Creating the Future We Want
Although I didn’t know it, my introduction to land-grant colleges and universities came when I was just 6 years old, tagging along with my brother to the Cooperative Extension office in Gaithersburg, MD to learn how to make bread. 4-H became a part of my life even before I was old enough to officially join. I did demonstration and informative speeches, canned goods, learned photography (still a passion of mine), kept rabbits and sheep, judged consumer goods and poultry. (I even stole my first few kisses while in 4-H and my brother found his wife at 4-H camp, as had our grandfather.) While my academic background may give the impression that I have never been anything other than a bookworm and having grown up outside of DC might suggest I am simply a typical suburbanite, the experiences I had through 4-H, FFA, and our county fair have been deeply formative in my life.
I loved that the school I went to, Cornell University, was the only Ivy League school that was also a land-grant university and when I arrived here at Penn State in 2006 the first thing I did was ask to see the poultry barns. On my short 4 miles to work I pass horses, experimental fields, poultry, dairy, swine, turf grass and meat science buildings. “Green Acres is the place for me (Farm livin’ is the life for me!).”
Back to our Roots
We all know the history. Our institutions, both collegiate and collegial, are founded upon the basic premise that our society needed to provide “a broad segment of the population with a practical education that had direct relevance to their daily lives.” All of this, I might add given my own academic background, without “excluding other scientific and classical studies.”

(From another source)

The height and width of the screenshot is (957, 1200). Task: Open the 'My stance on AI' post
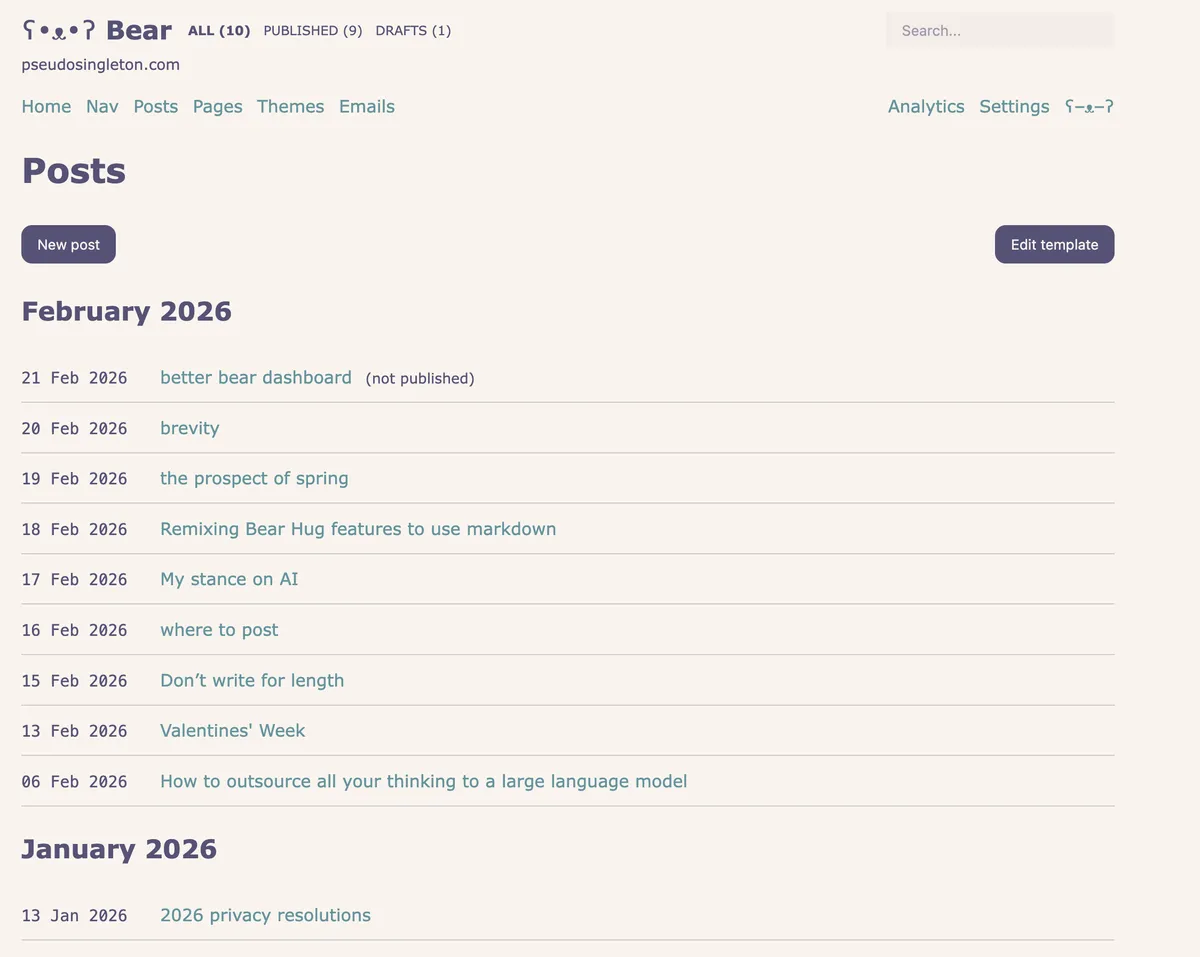229,579
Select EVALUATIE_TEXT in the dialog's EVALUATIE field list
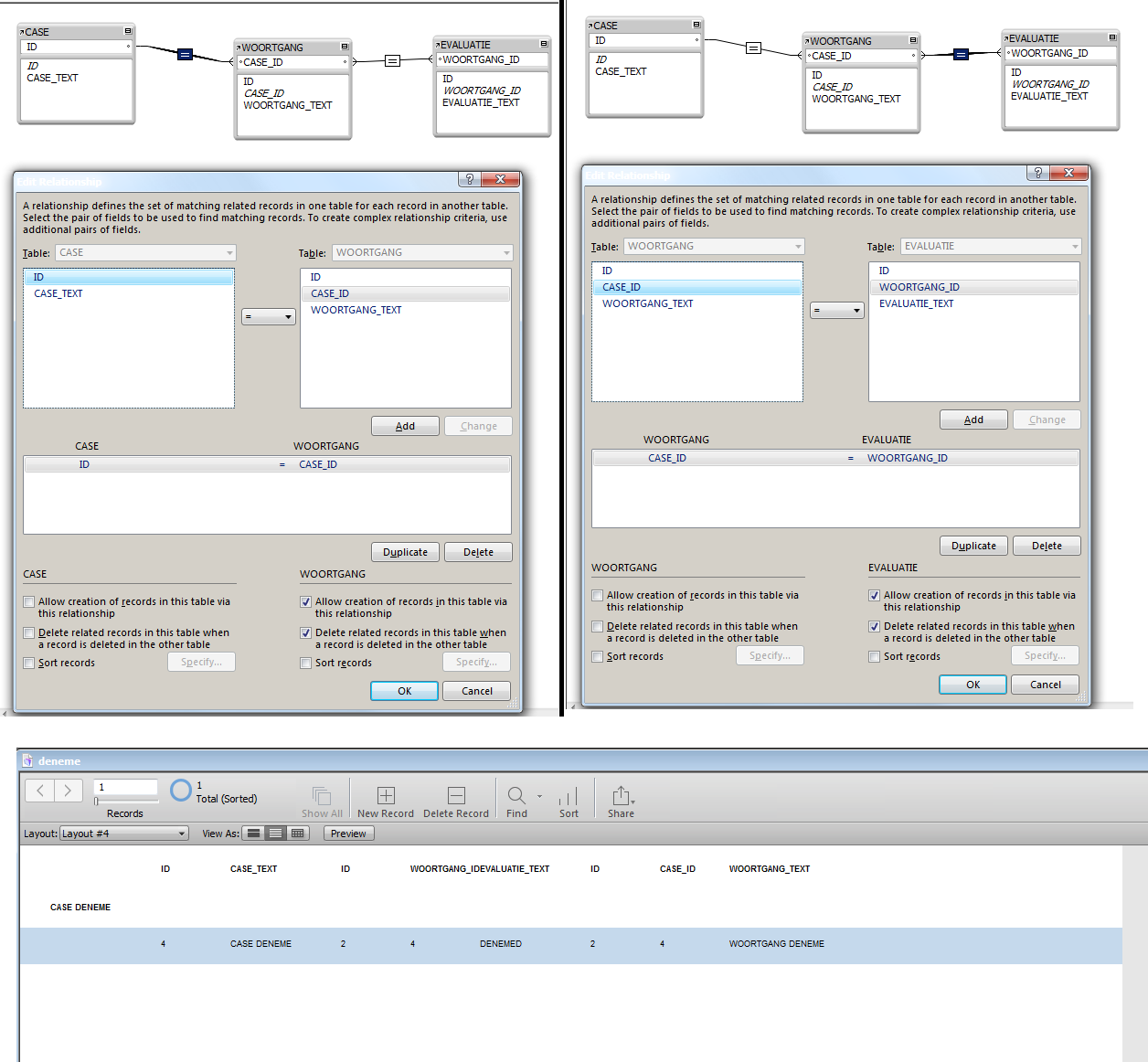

There are many today who question the very viability of public universities in today’s world and the reduction in state funding brings doubt as to the relationship between the words “State” and “University.” But I believe strongly that there is a future for a land grant institution in the 21st century, but we must reimagine what that means in this new era. I think this can best be done by remaining focused upon this original mission, even if the nation and the states and commonwealths allow their own support to wane.